Этот вид спорта ранее даже в неофициальном статусе встречался редко. Обычно – в коммунальных квартирах. А ныне уже стал олимпийским.
На одном из международных личикобоев (рука не поднимается повторить ранее использованный термин) Оленька произвела неизгладимое впечатление на английского судью-полицейского. Развитие матримониального процесса было молниеносным: задержание, препровождение в СК (Соединённое Королевство, а не Следственный комитет), предъявление официального обвинения, пардон – объяснения в любви, и – приговор: пожизненное заключение брака.
Юрий Афанасьевич, капитан, иногда получал свидания с дочкой, не в зависимости от её поведения, а в зависимости от порта назначения. Кстати, не так уж редко. А дочка тоже стала британским кокни и, кажется, подумывала о помиловании – о разводе.
Юрий Афанасьевич был, правда, не питерский – череповецкий. Но это, может, и к лучшему.
Зато – по морям, по волнам и по заграницам. Очень может пригодиться!
Это, так сказать, направление главного удара Елена сейчас усердно разрабатывала. Пока капитан не отвалил от стенки (в данном случае подразумевается морской термин, хотя в обыденном смысле он тоже предпочитал спать у стенки – видимо, в родном порту оба понятия сливались в одно).

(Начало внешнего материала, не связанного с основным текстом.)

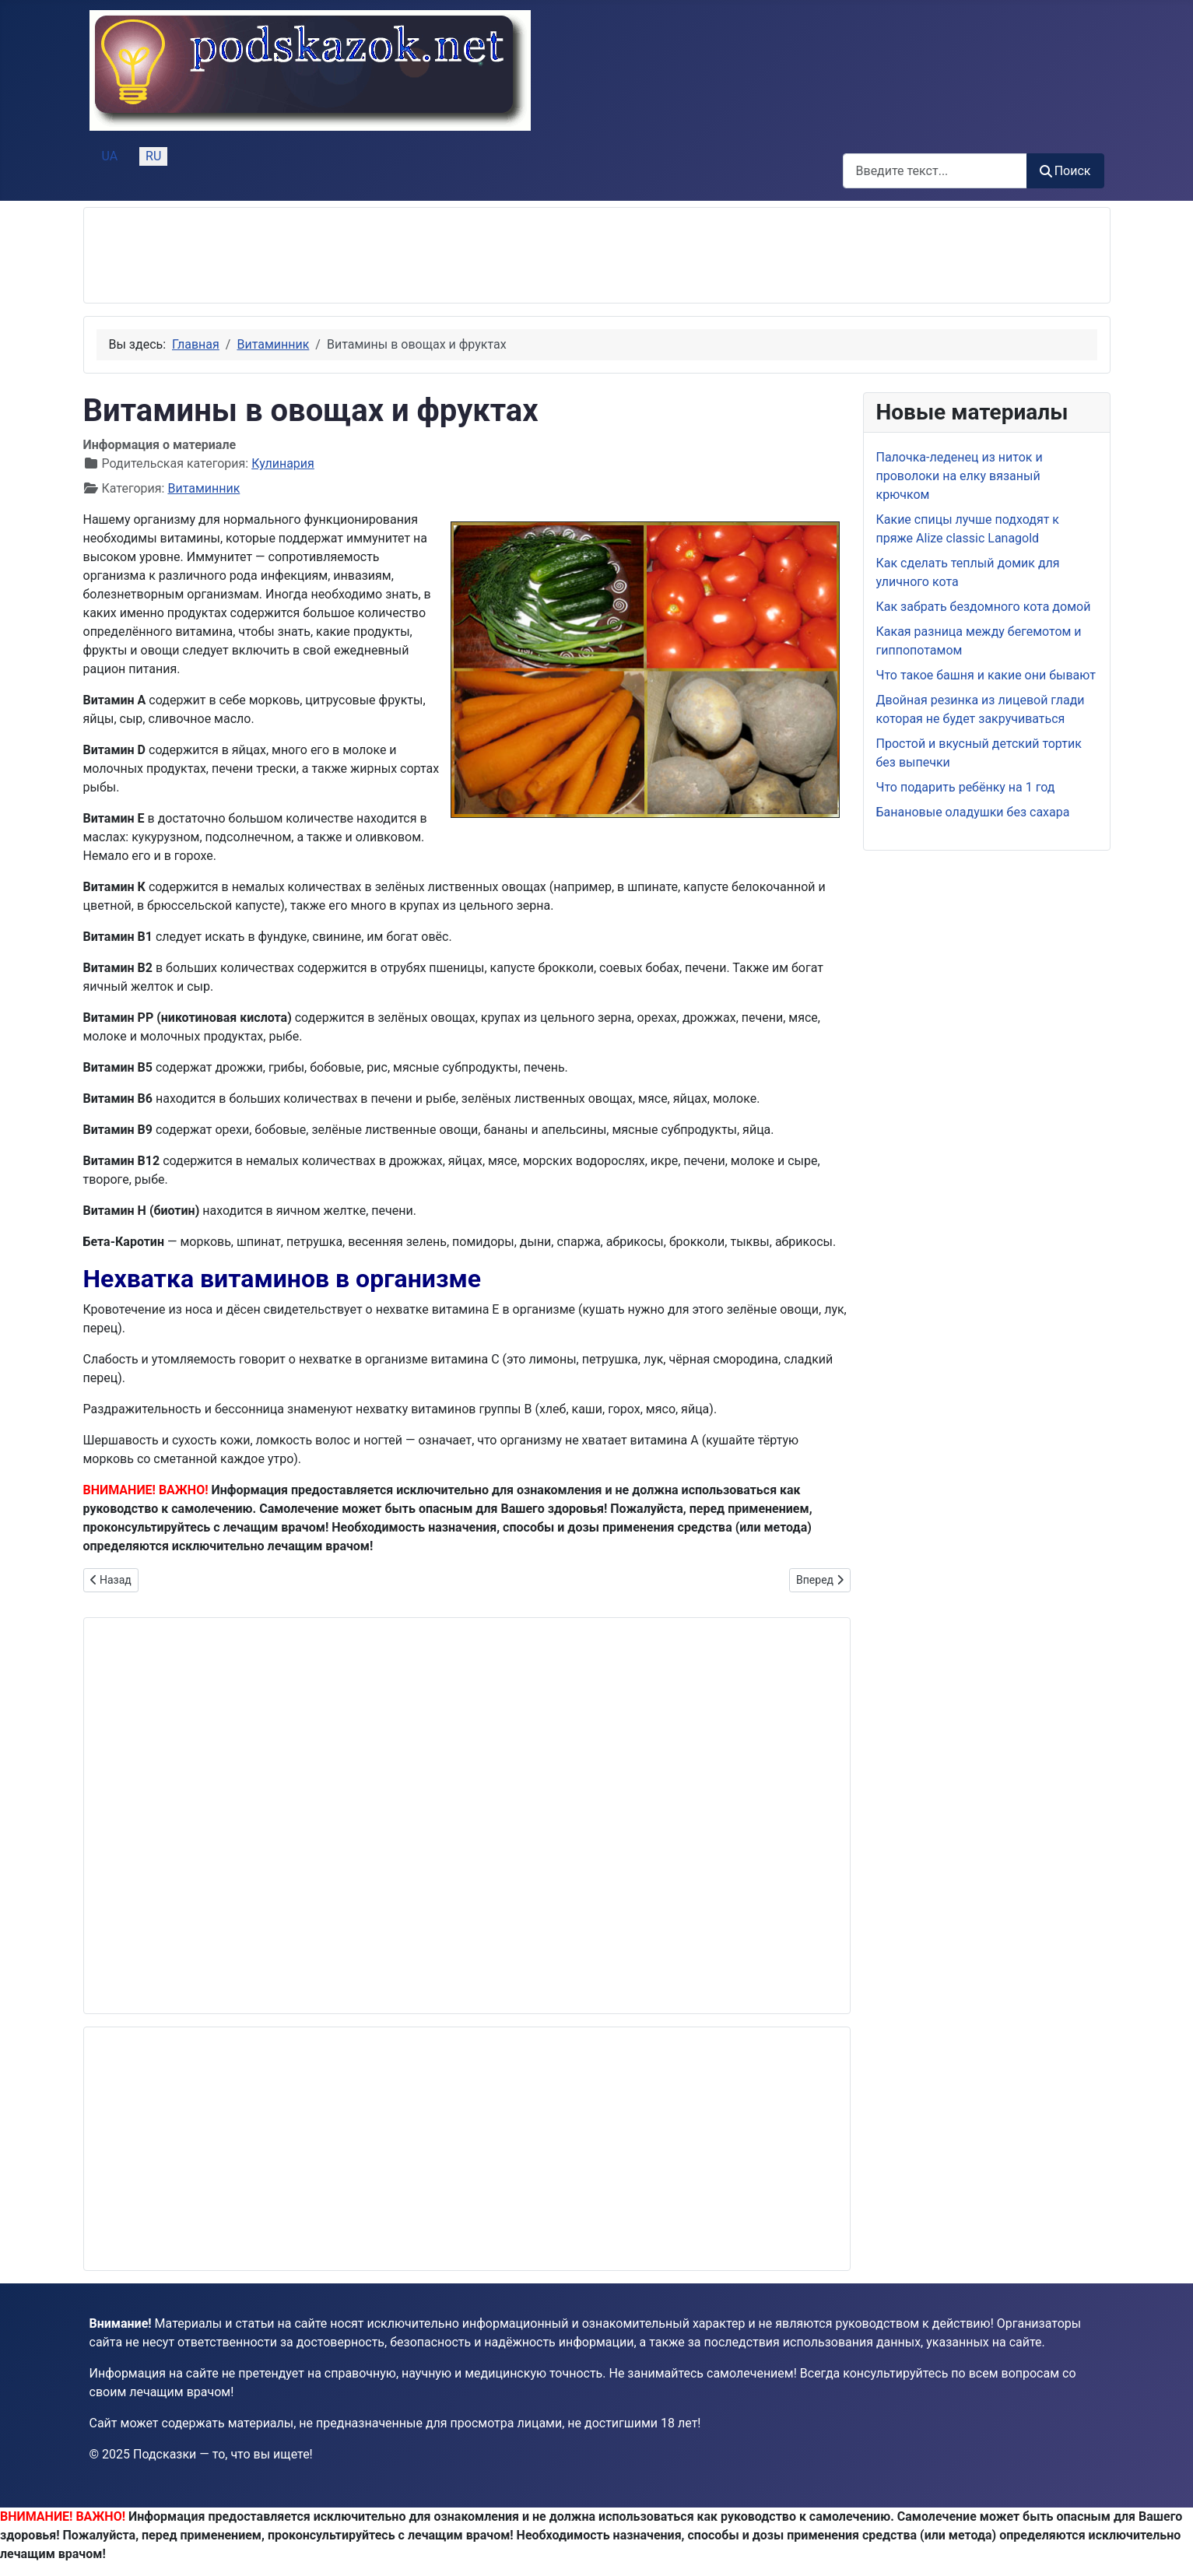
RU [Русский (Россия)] (153, 156)
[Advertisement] (379, 255)
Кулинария (282, 463)
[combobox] (935, 170)
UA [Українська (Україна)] (110, 156)
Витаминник (203, 488)
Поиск (1065, 170)
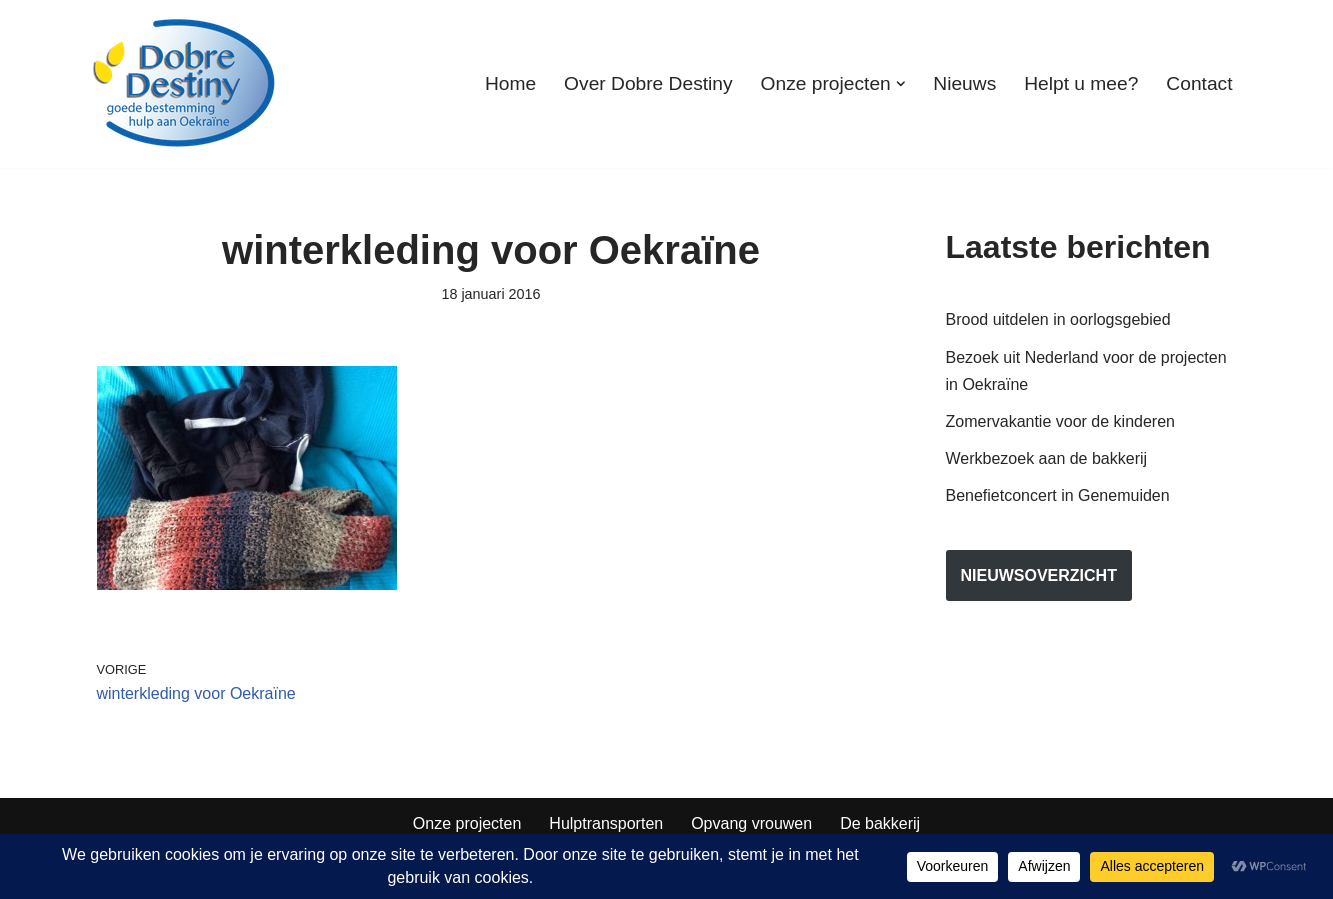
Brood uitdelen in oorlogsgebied (1058, 319)
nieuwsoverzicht (1039, 575)
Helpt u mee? (1081, 83)
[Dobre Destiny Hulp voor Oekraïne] (185, 84)
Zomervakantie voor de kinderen (1060, 421)
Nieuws (964, 83)
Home (510, 83)
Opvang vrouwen (751, 823)
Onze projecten (467, 823)
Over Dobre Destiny (648, 83)
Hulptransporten (606, 823)
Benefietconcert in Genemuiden (1058, 495)
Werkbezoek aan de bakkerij (1047, 458)
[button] (901, 84)
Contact (1199, 83)
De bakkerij (880, 823)
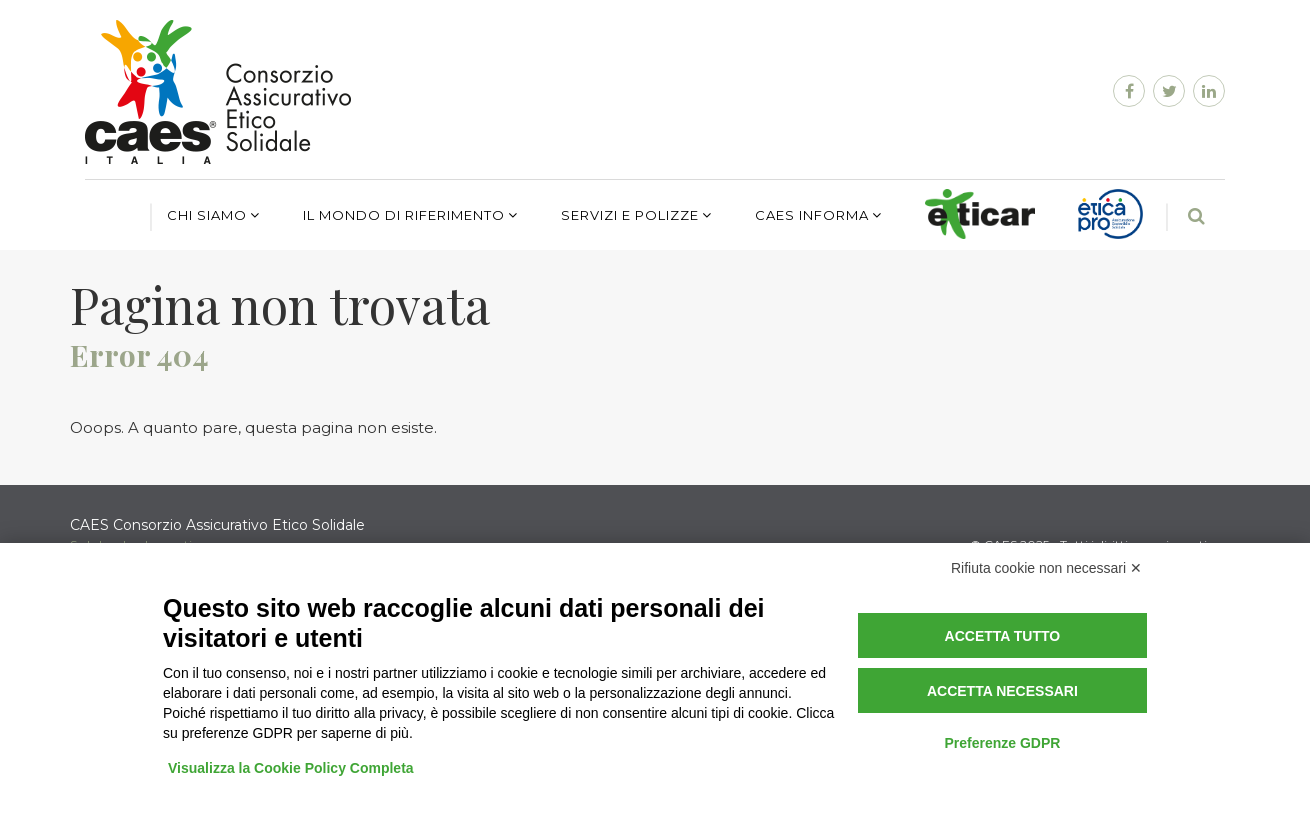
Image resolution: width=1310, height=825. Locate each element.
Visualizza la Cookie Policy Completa (291, 768)
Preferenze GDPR (1002, 743)
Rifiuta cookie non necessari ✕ (1046, 568)
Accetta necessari (1002, 691)
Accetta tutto (1003, 636)
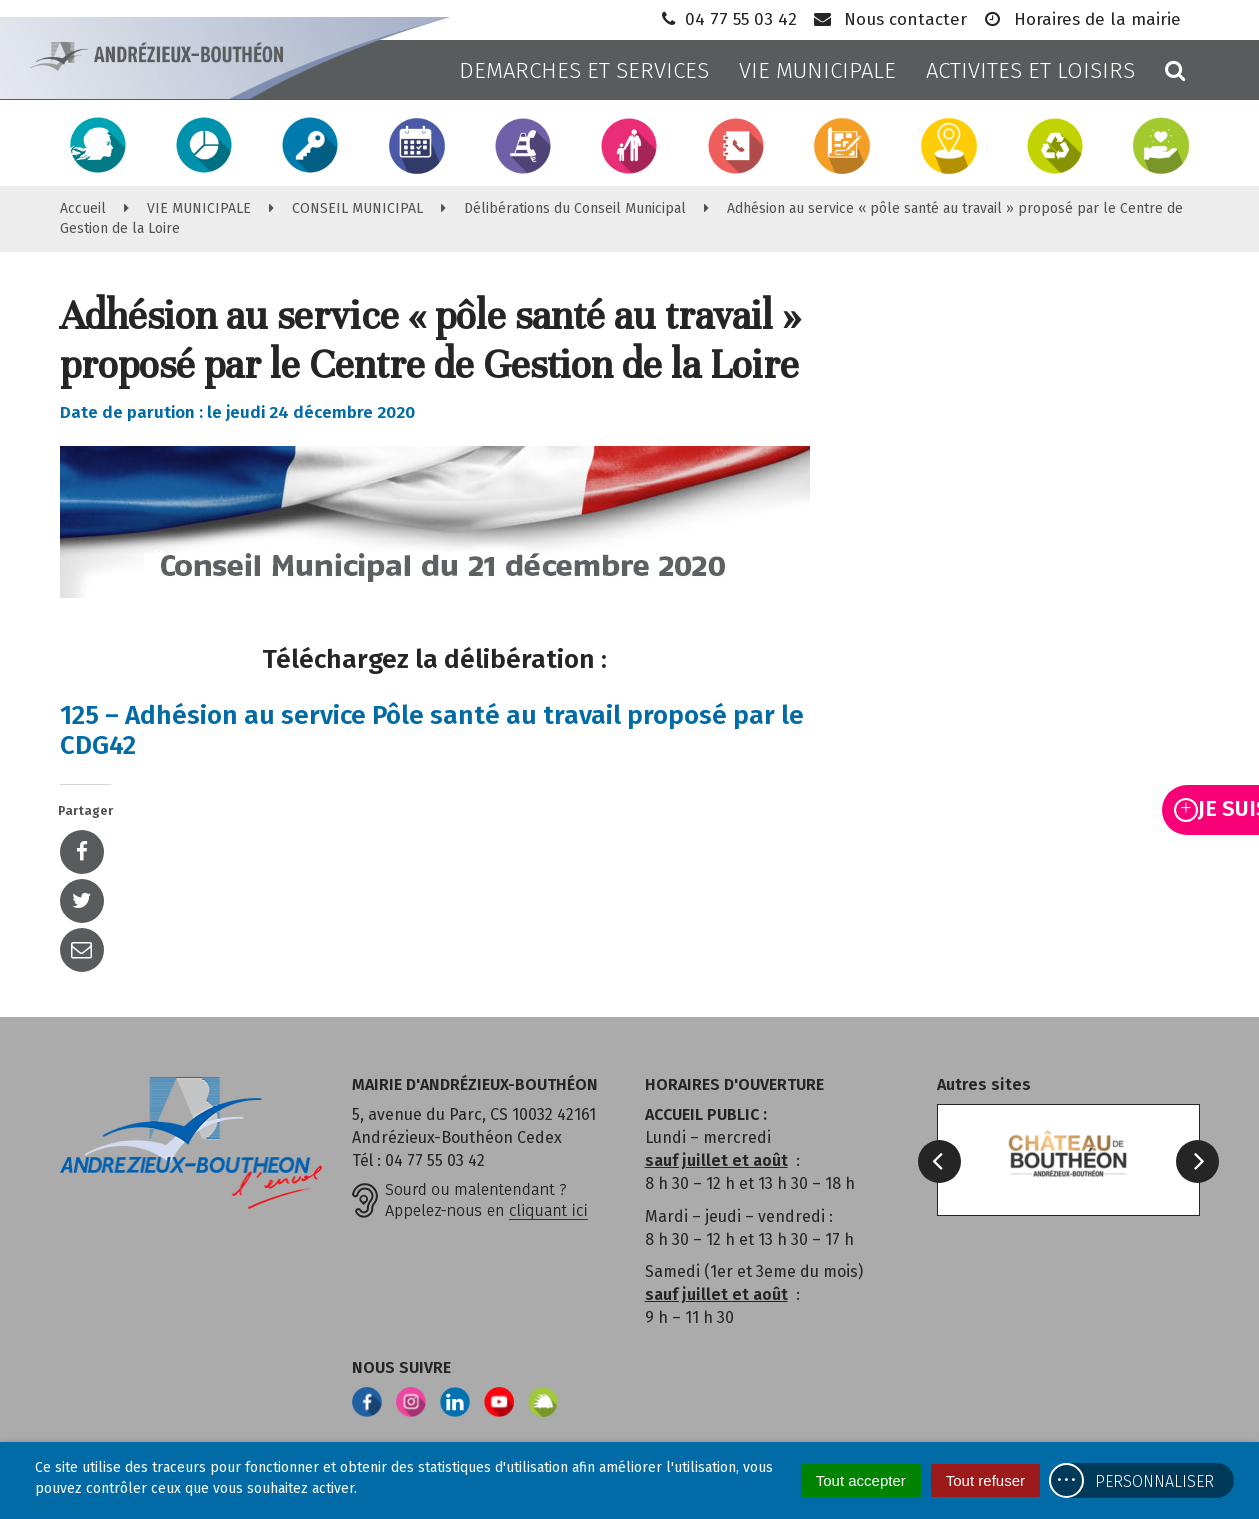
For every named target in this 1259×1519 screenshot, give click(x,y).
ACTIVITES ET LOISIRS (1030, 70)
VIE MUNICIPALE (817, 70)
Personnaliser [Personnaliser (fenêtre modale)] (1154, 1481)
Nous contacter (889, 19)
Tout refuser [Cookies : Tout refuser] (985, 1480)
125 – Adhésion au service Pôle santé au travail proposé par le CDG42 (432, 730)
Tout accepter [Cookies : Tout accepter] (861, 1480)
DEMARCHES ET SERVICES (584, 70)
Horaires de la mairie (1081, 19)
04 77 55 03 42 (727, 19)
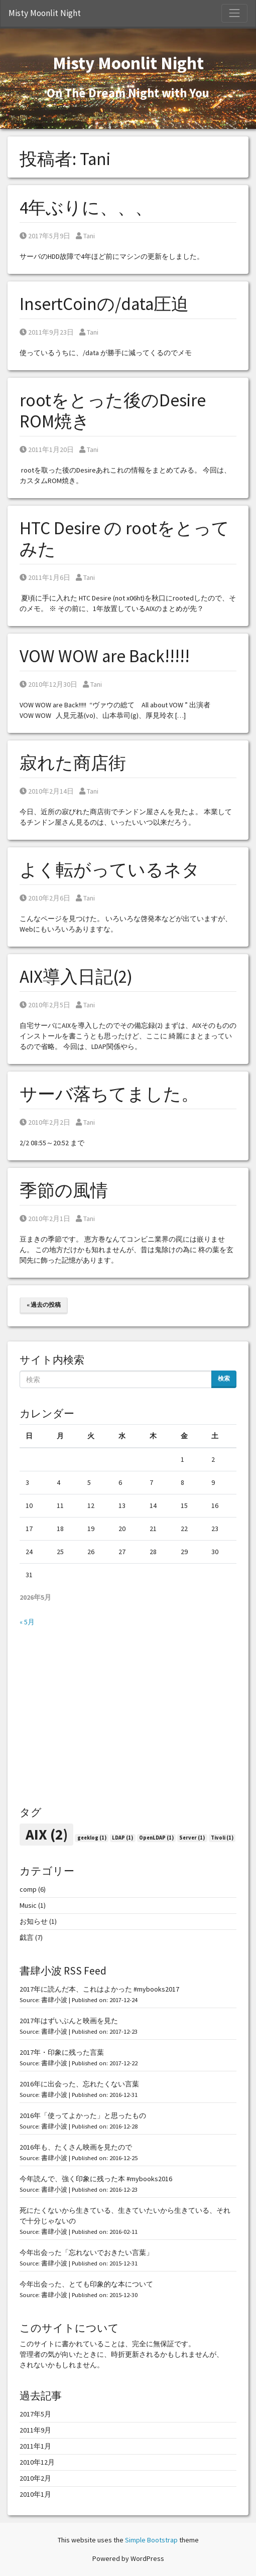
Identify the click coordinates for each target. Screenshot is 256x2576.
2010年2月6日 (45, 897)
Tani (85, 235)
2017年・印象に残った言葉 (62, 2052)
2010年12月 (37, 2462)
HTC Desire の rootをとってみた (124, 538)
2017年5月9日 (45, 235)
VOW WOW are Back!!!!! (105, 656)
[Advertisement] (128, 1716)
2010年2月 (35, 2478)
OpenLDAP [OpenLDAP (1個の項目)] (156, 1838)
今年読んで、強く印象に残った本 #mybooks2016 (96, 2178)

Уж больно коротки бывали интервалы между рейсами. Только человек к суше присохнет (если просохнет) – и гудок!
Прощай, нормальная жизнь! Здравствуй, романтика! Романтика морских просторов, штормов, шквалов и авралов, а также зарубежных портов и барахолок.
Последнее слово на букву «б» напомнило о романтическом посещении заведения на ту же букву – борделя в Гамбурге.
Тогда молодого второго штурмана старые морские волки сводили на экскурсию в указанное заведение, где за небольшую плату можно было в маленькие дверные окошечки полюбоваться на незанятых кошечек. Войти не позволяли чувства ответственности и экономии.
Зато зайти в бар те же чувства позволяли – и до, и после борделя. До – для храбрости, после – от переполнивших душу дополнительных чувств. Штурман сухогруза декларировал себя как знатока немецкого языка. У стойки бара он вступил в переговоры с барменом посредством размахивания руками и, видимо, удручённый непонятливостью того, вдруг заорал:
– Нихт шиссен! – исчерпав свой немецкий словарный запас.
Публика, услышав это «Не стрелять!», повалилась на пол. Посетители борделя смылись на свой сухогруз.